Ware takes an interesting approach by opening the story with Rowan in prison for the death of one of her charges. We don’t know which child has died, or how, but Rowan maintains that she is innocent and recounts her story in a letter to a lawyer requesting he help her. This book is creepy. I could see how some readers might not like it as much as some of her others because it is more of a slow burn mystery, but I really liked it. Ware spends a lot of time developing the atmosphere of the story and drawing us further and further in to this creepy house in Scotland. It does take a while for the action to get going, but I loved how remote the story was and how it made me question every single interaction for potential answers. I also loved her use of smart home technology in the story. Technology has gotten so creepy and this really drew attention to the ways it has invaded our lives and in some cases made things more complicated.

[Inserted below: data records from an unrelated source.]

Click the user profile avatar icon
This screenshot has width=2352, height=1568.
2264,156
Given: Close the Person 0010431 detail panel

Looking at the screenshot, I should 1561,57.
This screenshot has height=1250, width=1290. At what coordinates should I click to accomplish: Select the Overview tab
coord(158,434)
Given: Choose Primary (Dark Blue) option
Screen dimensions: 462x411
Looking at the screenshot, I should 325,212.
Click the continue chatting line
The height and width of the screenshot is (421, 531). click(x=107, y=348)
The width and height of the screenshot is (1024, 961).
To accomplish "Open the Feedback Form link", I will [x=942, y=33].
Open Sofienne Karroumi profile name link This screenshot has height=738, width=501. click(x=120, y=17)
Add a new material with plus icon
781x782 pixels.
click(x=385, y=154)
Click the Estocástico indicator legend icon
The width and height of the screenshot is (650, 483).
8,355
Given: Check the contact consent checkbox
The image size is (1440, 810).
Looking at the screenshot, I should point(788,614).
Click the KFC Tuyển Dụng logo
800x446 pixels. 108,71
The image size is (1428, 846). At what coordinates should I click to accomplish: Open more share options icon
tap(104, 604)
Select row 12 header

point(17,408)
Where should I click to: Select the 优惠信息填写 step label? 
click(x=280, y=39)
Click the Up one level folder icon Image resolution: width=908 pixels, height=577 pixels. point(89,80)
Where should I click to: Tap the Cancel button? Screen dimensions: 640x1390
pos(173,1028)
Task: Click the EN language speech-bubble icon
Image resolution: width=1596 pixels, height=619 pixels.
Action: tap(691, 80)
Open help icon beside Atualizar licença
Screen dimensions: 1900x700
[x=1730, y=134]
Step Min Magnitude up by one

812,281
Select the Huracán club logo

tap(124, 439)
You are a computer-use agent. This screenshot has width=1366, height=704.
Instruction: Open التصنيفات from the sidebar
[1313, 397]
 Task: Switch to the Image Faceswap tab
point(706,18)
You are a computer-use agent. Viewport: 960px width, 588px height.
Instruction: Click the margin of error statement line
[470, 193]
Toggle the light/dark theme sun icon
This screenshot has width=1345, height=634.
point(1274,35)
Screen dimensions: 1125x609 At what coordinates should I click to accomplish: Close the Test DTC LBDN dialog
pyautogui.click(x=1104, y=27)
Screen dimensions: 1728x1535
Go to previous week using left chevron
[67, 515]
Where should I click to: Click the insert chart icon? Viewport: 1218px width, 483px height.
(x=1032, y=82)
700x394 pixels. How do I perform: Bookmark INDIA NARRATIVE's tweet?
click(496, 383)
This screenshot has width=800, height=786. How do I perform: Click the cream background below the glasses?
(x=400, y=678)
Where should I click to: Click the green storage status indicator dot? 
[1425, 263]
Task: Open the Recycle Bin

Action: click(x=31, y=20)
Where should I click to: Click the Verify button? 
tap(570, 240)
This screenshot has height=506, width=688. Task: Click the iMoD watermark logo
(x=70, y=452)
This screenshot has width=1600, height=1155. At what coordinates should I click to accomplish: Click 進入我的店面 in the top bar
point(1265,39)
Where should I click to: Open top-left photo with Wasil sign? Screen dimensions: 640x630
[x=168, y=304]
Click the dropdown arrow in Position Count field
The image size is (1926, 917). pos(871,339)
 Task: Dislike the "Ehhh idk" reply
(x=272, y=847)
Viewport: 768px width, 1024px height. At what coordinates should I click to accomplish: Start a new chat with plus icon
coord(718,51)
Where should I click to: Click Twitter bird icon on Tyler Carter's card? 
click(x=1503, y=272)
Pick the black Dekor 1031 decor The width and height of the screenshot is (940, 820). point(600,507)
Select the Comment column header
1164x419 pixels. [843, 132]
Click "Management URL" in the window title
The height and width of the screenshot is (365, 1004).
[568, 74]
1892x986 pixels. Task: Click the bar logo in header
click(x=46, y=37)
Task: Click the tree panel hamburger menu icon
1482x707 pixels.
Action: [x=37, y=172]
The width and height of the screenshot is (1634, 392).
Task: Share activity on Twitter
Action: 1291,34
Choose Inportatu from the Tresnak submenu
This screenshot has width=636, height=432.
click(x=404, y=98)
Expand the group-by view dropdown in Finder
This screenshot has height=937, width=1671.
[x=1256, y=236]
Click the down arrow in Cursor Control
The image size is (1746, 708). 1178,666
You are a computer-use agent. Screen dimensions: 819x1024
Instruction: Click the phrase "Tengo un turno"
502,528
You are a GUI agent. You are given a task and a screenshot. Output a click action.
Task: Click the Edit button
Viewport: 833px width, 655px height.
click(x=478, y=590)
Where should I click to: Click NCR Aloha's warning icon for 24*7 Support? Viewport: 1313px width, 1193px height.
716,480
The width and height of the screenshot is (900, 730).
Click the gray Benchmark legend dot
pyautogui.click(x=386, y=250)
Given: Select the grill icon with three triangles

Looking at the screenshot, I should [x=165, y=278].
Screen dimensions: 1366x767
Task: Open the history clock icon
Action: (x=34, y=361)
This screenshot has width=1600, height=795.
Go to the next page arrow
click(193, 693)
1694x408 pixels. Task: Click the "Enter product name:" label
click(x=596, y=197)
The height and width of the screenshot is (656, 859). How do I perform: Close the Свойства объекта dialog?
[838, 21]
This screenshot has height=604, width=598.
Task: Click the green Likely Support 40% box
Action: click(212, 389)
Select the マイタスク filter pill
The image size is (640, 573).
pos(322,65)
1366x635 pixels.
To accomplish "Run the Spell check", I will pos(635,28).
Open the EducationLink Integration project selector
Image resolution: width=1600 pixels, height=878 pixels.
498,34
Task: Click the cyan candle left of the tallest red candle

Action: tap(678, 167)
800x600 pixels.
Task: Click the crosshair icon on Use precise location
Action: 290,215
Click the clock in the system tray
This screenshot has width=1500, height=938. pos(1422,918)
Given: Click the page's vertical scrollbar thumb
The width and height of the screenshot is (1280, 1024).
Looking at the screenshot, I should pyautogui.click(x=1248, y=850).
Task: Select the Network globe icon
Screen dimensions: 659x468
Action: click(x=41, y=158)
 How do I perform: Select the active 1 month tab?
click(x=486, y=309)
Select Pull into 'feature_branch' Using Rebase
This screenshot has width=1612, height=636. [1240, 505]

One of the main complaints I’ve had with Ware’s books in the past is that I think she has really weird pacing. She tends to hit the climax at around 70% in the book, the mystery always continues, but when you hit the high point that early it’s hard to stay engaged for the last 30%. That was not the case with this book. She keeps you on edge, with the creepiness continuing to amp up until the very end.

The only thing I will say is that things finish up so quickly at the end and are so easily explained that it was a bit of a let down. I mostly correctly predicted the ending, but it didn’t take away from my enjoyment of the book. The atmosphere was what won this book for me and I really liked the creepiness factor. My only complaint now is that I have to wait 4 months for everyone else to read this and another year or more for her next book!

Special thanks to Simon and Schuster and Edelweiss+ for providing me with a free advance copy of this book in exchange for an honest review.